Prometheus cursed under his breath. This was why he wasn’t the good guy. He had no freaking idea how to do it. But he’d gotten her wasted in the name of training. The least he could do was get her into her own bed before he ran like hell in the opposite direction.

He pulled her up into a sitting position, propping her back in the corner. She sagged there bonelessly, a soft snore escaping her lips. He got an arm under her legs and another behind her back, but when he tried to stand she slithered out of his arms to puddle on the floor again. Prometheus cursed and hitched her up again. Her body was sleek, but she was no lightweight and she wasn’t exactly helping, flopping in his arms like a rag doll. Even with his telekinesis stabilizing her, he barely got them both out of the elevator without braining her on the wall. Once in the apartment, he flipped her over his shoulder in a fireman’s carry to keep from dropping her. And through it all, Karma snored softly, oblivious.

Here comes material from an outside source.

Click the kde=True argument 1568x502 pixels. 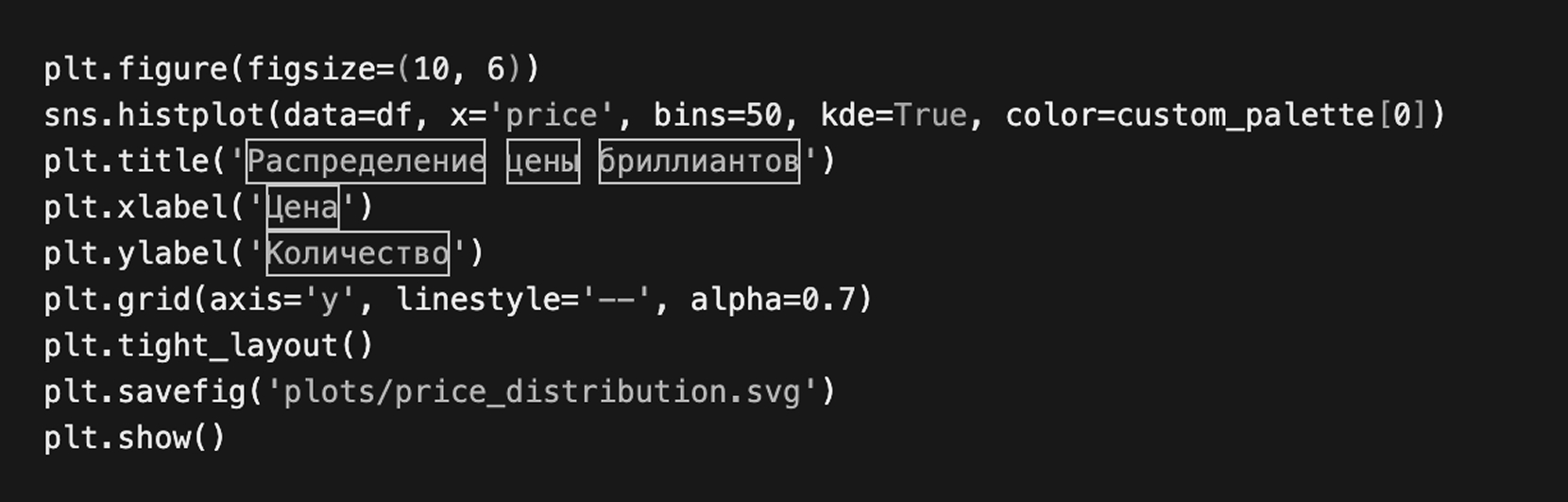(x=894, y=115)
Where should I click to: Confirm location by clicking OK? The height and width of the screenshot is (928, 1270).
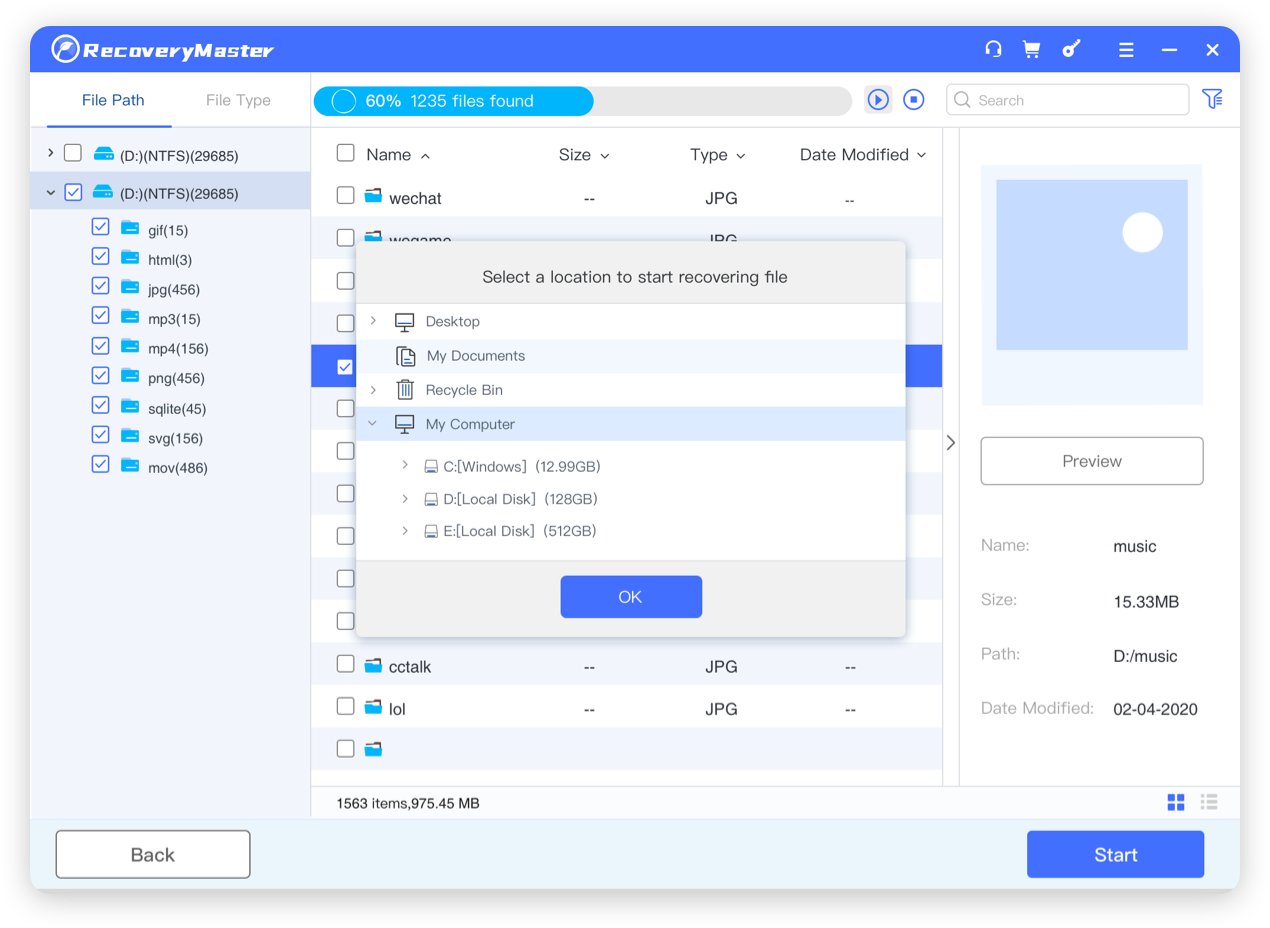(631, 596)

He looked around him, taking stock of Karma’s Bat Cave. It was one giant open room—loft style, the support beams exposed, each room flowing into the next. In style it was similar to the office above. Tidy, elegant and so perfectly feng shuied it could have been the showroom at a Chinese museum. It was beautiful, but somehow sterile, her taste for quality and need for control visible on every surface.

Karma stirred, making a low, puzzled noise from her position slung over his shoulder. He braced an arm around the back of her thighs to keep her in place and made his way to the far side of the apartment where the space was dominated by a California king bed, the bed frame set low to the ground. Matching bedside tables flanked the bed, and a giant armoire dominated a nearby wall, carved in the same style as the headboard. The only thing that didn’t fit—in fact the only thing in the entire apartment that didn’t seem a part of the whole—was the chair. Positioned facing the bed, the massive wingback chair looked like the kind of thing stodgy guys in smoking jackets would read Dickens in while thanking viewers like you on PBS—provided the stodgy guys in smoking jackets were built on the scale of WWF wrestlers. He couldn’t picture Karma there. Imagining her in the bed was much easier, but that way lay madness.